Während der oder die Erbe/n als Rechtsnachfolger des Erblassers den Nachlass vollständig oder teilweise antreten, erhält der Vermächtnisnehmer einen bestimmten Gegenstand, einen Geldbetrag, ein Konto, ein Recht oder einen sonstigen Vermögenswert, den der Erblasser in seinem Testament für den Vermächtnisnehmer vorgesehen hat.
Der Vermächtnisnehmer kann dann von dem Erben die Erfüllung seines Vermächtnisanspruches, also z. B. die Herausgabe des Vermächtnisgegenstandes, verlangen, ohne sich um dem sonstigen Nachlass oder die Beerdigung des Erblassers kümmern zu müssen.
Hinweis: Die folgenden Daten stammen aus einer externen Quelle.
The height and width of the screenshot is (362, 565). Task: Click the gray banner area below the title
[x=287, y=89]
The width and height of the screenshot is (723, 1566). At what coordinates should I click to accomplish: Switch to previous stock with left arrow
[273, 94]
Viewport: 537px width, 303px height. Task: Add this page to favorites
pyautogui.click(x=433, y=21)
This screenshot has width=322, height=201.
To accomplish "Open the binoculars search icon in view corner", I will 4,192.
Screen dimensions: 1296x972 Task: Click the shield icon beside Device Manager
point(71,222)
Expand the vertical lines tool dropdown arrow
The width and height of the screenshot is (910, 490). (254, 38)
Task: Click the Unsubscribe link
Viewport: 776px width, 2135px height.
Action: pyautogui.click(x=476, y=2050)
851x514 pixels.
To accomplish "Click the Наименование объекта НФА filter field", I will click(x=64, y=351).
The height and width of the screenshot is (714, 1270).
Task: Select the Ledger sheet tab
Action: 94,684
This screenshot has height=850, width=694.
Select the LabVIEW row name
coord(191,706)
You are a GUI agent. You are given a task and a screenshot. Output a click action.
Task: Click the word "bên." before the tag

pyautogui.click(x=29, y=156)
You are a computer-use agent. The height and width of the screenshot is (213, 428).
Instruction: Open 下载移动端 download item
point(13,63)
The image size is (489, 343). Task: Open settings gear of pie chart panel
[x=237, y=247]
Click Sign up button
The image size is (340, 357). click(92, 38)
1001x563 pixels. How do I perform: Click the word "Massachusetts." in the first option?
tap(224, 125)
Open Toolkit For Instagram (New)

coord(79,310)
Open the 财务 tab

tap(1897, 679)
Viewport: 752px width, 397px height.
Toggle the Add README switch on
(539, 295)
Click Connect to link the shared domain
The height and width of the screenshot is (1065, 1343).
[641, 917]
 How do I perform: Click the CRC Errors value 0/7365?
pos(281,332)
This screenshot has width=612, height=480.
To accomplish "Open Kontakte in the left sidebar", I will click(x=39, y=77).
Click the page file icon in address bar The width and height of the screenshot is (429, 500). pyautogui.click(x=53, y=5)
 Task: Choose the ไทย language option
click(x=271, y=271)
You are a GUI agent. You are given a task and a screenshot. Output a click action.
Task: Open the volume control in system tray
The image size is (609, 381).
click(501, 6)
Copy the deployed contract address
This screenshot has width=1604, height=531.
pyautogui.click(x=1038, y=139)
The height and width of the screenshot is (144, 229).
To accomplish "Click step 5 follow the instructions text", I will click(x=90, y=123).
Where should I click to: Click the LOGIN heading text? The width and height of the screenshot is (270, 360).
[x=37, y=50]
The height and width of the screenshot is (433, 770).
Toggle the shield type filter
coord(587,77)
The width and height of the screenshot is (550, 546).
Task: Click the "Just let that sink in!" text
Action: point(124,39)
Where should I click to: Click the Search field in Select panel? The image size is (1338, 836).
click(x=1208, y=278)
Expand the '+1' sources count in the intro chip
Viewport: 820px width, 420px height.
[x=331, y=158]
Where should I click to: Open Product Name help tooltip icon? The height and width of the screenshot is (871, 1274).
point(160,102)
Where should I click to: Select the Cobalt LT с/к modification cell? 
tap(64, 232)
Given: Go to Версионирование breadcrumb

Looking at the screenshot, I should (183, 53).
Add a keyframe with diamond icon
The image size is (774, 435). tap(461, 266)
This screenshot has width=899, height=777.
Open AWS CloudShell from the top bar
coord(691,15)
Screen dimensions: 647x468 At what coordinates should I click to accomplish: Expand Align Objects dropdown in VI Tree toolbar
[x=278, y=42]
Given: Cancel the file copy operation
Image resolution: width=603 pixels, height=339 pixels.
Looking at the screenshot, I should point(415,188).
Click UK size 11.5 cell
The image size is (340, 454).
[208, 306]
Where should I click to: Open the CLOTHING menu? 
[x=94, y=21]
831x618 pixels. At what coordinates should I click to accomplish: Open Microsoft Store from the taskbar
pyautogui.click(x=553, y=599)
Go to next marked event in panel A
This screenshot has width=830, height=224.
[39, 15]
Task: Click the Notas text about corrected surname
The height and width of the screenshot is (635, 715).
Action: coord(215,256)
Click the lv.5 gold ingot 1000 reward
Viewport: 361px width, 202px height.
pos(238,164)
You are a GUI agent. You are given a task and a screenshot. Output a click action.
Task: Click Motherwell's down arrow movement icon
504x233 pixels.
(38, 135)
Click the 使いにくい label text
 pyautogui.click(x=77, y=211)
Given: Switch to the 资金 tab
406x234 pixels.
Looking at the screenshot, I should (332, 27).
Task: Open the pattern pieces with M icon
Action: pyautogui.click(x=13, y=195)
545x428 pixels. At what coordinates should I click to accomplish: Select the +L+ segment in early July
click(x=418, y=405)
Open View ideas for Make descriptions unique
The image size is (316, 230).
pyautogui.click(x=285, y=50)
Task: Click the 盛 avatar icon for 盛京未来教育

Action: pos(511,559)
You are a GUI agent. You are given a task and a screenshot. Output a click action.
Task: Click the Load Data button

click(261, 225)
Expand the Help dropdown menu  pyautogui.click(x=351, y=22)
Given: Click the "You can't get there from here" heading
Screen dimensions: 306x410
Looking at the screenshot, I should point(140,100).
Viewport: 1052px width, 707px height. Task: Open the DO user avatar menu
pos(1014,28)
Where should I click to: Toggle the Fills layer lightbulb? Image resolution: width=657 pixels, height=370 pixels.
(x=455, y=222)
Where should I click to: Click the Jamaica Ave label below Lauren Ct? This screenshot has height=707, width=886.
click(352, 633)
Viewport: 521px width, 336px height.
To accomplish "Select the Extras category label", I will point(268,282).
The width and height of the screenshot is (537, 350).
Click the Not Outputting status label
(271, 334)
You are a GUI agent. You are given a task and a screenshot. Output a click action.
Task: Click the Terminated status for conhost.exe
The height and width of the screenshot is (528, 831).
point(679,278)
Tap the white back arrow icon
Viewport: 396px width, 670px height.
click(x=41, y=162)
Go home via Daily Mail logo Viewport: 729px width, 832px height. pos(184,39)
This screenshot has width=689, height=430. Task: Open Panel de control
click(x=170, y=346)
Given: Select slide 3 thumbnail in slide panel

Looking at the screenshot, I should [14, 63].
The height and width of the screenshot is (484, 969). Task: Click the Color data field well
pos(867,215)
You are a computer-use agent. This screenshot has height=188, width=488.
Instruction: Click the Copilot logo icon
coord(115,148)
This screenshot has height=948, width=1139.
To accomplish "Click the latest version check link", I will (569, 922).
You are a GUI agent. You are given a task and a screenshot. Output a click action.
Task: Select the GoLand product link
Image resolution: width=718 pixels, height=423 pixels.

Allerdings kann der Erblasser auch seinem Erben einen bestimmten Gegenstand, ein Recht, Geld o. ä. als Vermächtnis zukommen lassen, sodass eine Person also gleichzeitig Erbe und Vermächtnisnehmer sein kann. Das Vermächtnis, das ein Erbe bekommt, nennt man dann auch „Vorausvermächtnis“. Wenn der Erbe ein Vorausvermächtnis, und damit mehr als ein anderer Miterbe bekommt, muss er diesen Mehrwert i. d. R. nicht gegenüber dem anderen Miterben ausgleichen.
Bis dahin ist der Unterschied zwischen „vererben“ und „vermachen“ noch einfach. Spannend wird es dann, wenn ein Erbe, der auch einen Pflichtteilsanspruch hätte, durch ein Vermächtnis, das der Erblasser für einen Dritten angeordnet hat, beschwert ist. Dann kann der Erbe das Erbe oder seinen Erbteil ausschlagen und stattdessen den Pflichtteil verlangen.
Vorher muss er aber scharf rechnen, ob sein Erbe abzüglich dem Vermächtnis oder der Pflichtteil besser ist und er hat dazu auch nicht viel Zeit, denn die Frist für die Ausschlagung des Erbes beträgt sechs Wochen.